2024 marked a defining year for Iceberg in the modern table format wars. On the community side, adoption across all open table formats ramped quickly, but Iceberg experienced the fastest growth (chart below). Influential startup leaders have also rallied strongly around Iceberg this year. Additionally, many major incumbents including Snowflake, Amazon, and Microsoft, announced support and/or dedicated features for Iceberg this year. And perhaps in the biggest testament of all, Databricks (that had previously created Delta Lake) acquired Tabular, the original creators of Iceberg, in a landmark deal over the summer.
Prediction #5
Excitement for Lakehouses has grown over the years primarily because this type of architecture addresses the limitations of data warehouses and data lakes, with the potential to unlock greater interoperability since different query engines can be connected to a unified open table format. This could usher in sweeping changes to the ecosystem such as unbundling and reduction of vendor lock-in. Many industry players have acknowledged and addressed this theme in 2024, and I believe we are just entering the age of interoperability for data workloads.

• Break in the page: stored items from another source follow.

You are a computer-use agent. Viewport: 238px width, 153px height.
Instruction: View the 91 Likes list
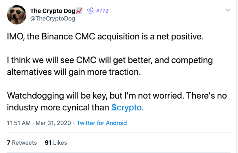(x=56, y=143)
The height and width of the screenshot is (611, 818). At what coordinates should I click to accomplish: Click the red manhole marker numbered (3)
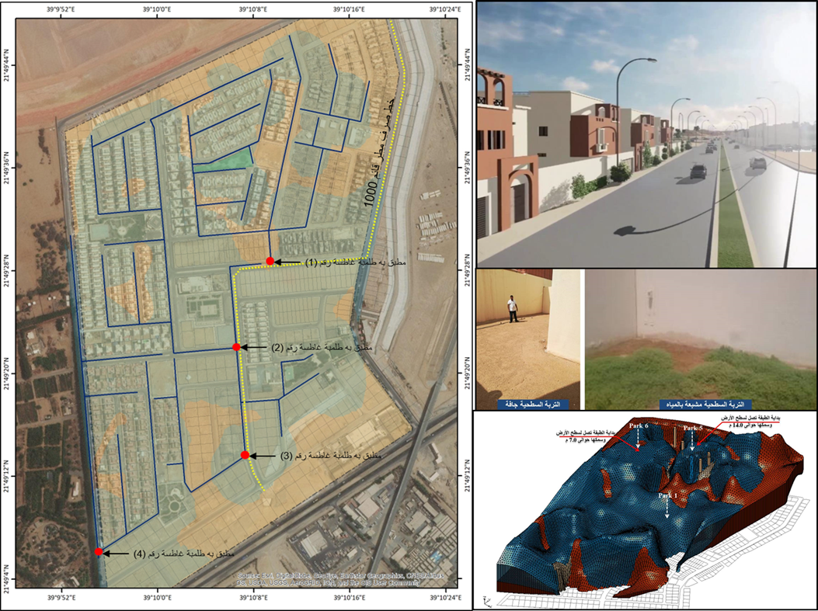click(245, 455)
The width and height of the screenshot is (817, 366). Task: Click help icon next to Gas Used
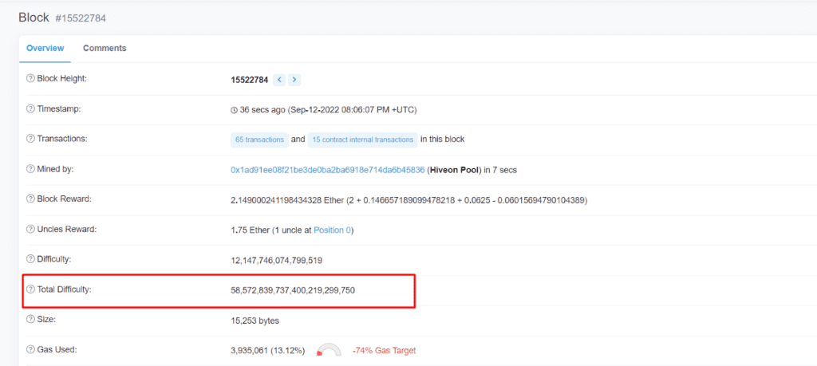[x=30, y=350]
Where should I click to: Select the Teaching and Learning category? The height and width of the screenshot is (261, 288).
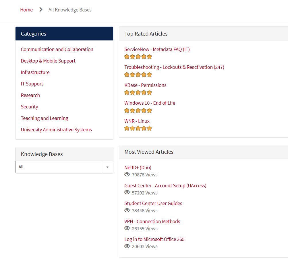(x=45, y=118)
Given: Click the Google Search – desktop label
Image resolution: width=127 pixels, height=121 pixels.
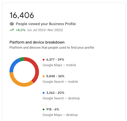Looking at the screenshot, I should pos(61,98).
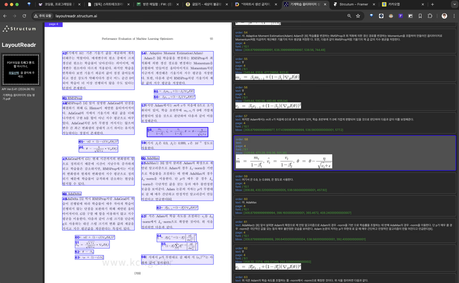Click the Structum logo in the sidebar
The image size is (459, 283).
point(19,29)
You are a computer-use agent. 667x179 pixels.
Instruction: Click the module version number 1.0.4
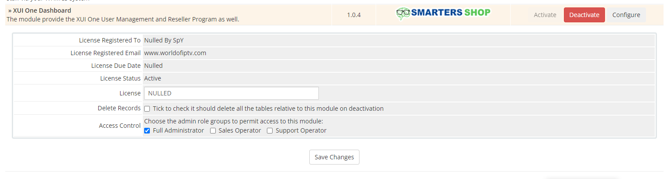pos(354,15)
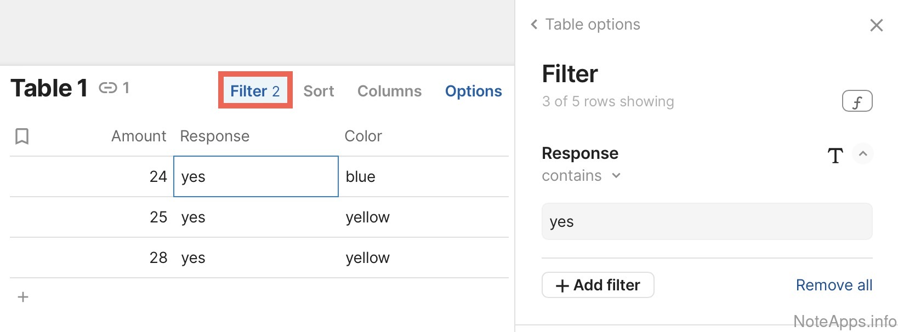Open the Columns tab
The height and width of the screenshot is (332, 898).
coord(389,91)
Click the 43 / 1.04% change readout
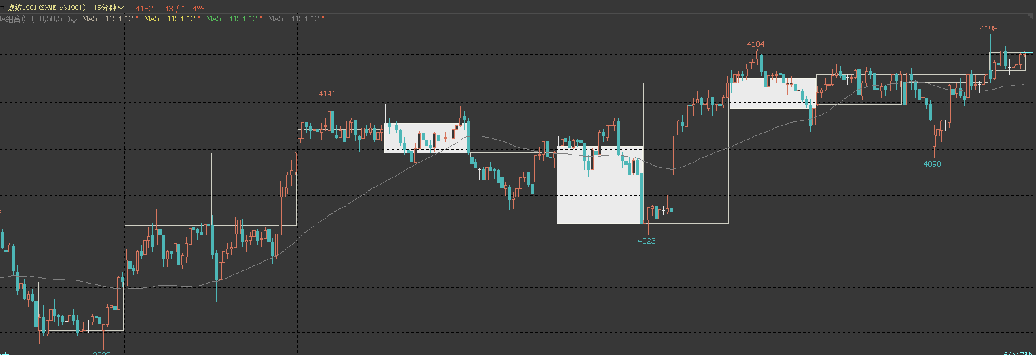This screenshot has height=355, width=1036. 184,9
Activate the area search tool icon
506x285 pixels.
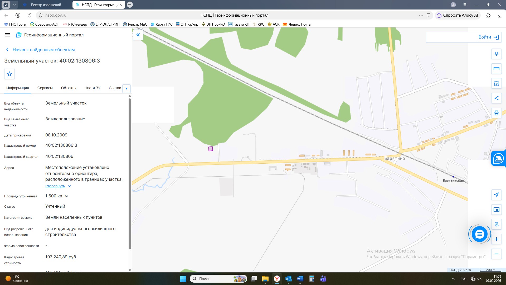[497, 83]
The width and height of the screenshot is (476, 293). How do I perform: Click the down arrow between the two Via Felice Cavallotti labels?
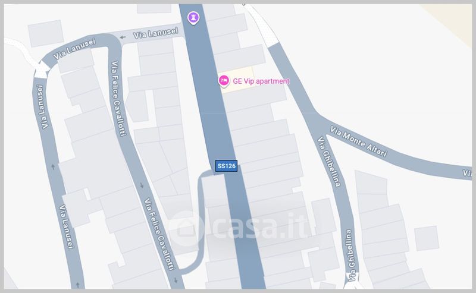tap(142, 185)
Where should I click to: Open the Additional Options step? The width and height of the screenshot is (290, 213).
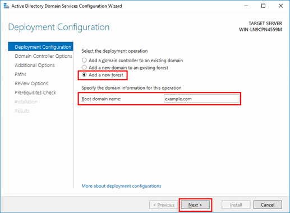35,65
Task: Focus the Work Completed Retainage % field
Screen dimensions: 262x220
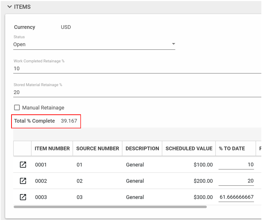Action: click(136, 69)
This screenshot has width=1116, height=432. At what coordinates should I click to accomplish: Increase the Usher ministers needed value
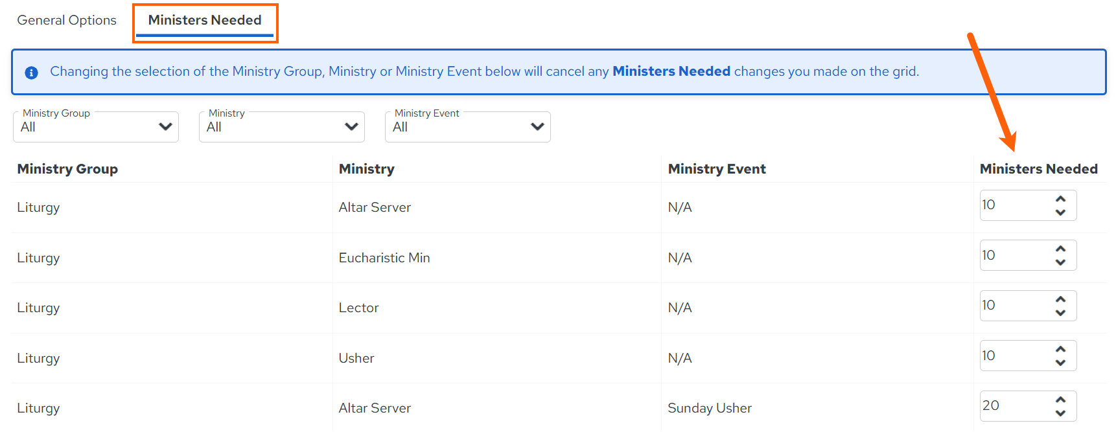[1060, 349]
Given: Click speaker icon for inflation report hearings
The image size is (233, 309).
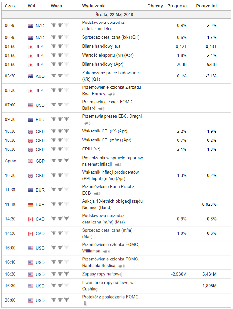Looking at the screenshot, I should pyautogui.click(x=118, y=165).
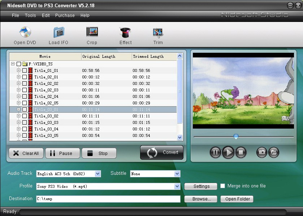Click the Convert button
The width and height of the screenshot is (303, 216).
(x=162, y=152)
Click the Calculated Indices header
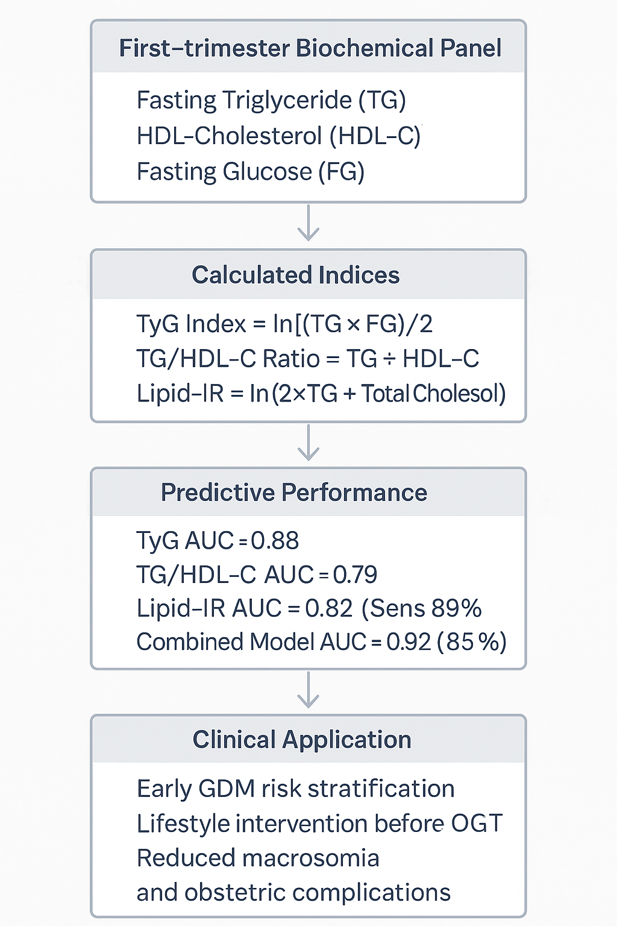Viewport: 617px width, 926px height. (x=295, y=275)
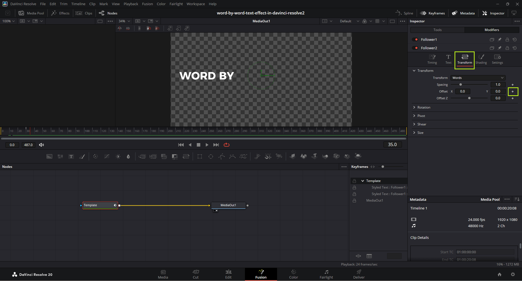Open the Transform Words dropdown

coord(478,78)
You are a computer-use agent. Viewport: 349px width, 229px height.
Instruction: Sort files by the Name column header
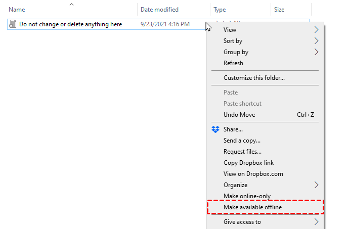point(17,10)
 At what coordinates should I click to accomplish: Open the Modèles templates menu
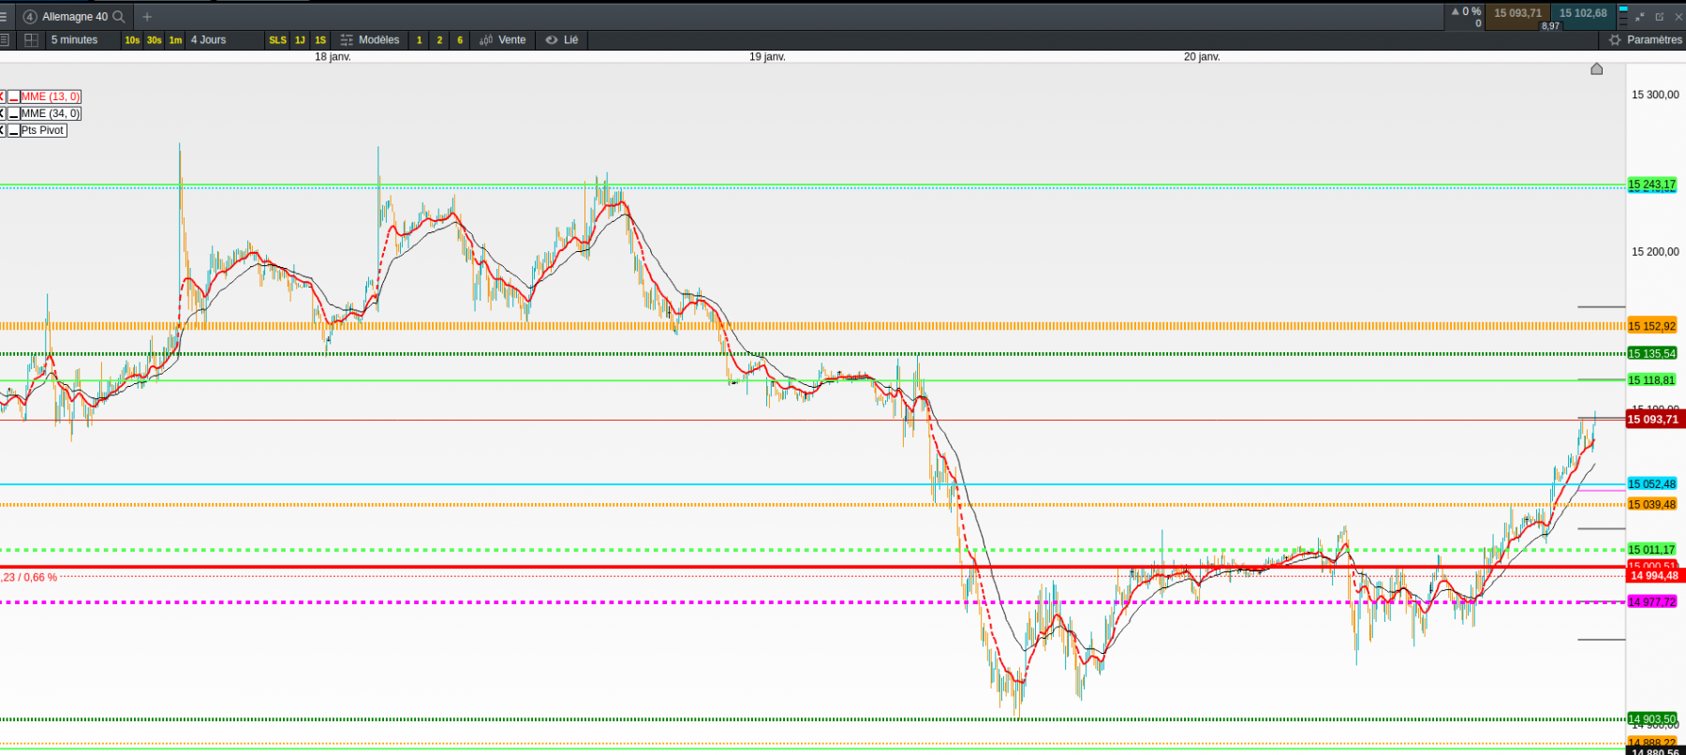click(x=370, y=40)
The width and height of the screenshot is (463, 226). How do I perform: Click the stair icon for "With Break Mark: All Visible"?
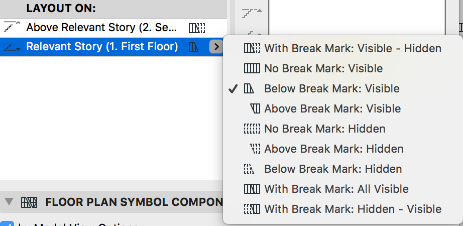252,189

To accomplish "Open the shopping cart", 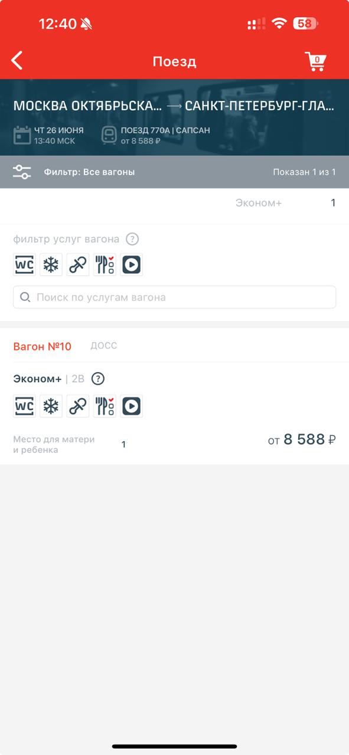I will [x=315, y=61].
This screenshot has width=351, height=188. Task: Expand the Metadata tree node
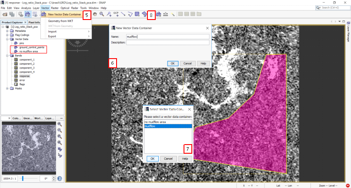(x=7, y=31)
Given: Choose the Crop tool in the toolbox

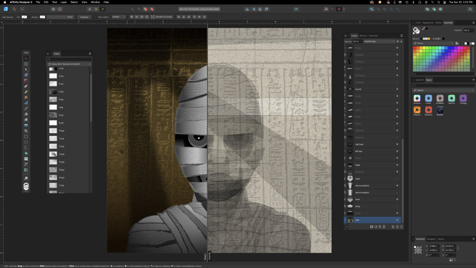Looking at the screenshot, I should [26, 130].
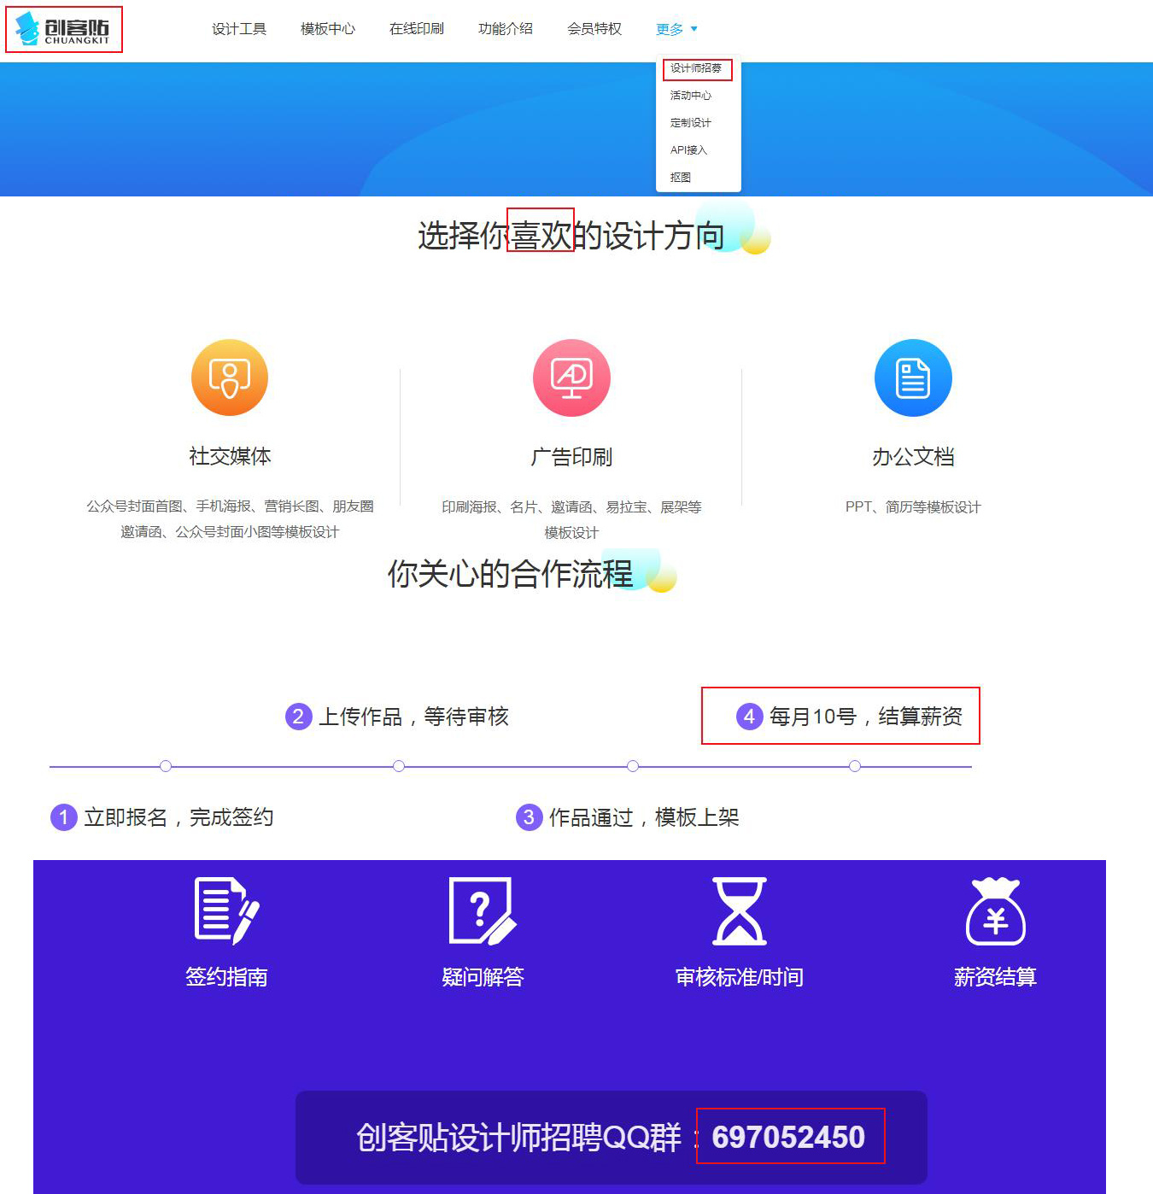The width and height of the screenshot is (1153, 1194).
Task: Click the 设计工具 navigation link
Action: [239, 28]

I also anticipate that convergence toward Lakehouse architecture with Iceberg at the core will cause an evolution in the data infrastructure stack, creating new categories but also disrupting established ones. Stay tuned for a deep dive post on innovations within the Lakehouse stack!
Moving beyond LLMs
The AI industry is maturing very quickly beyond LLMs. We are now pushing toward new frontiers, both in terms of technology as well as on the business front, as we seek answers for second order questions around monetization models, scaling, applied AI, sophisticated multimodal use cases, and data interoperability. More questions (and hopefully answers) will be in store for us in 2025 as AI innovation continues to accelerate at an unprecedented space. Wishing everyone a peaceful and joy-filled new year!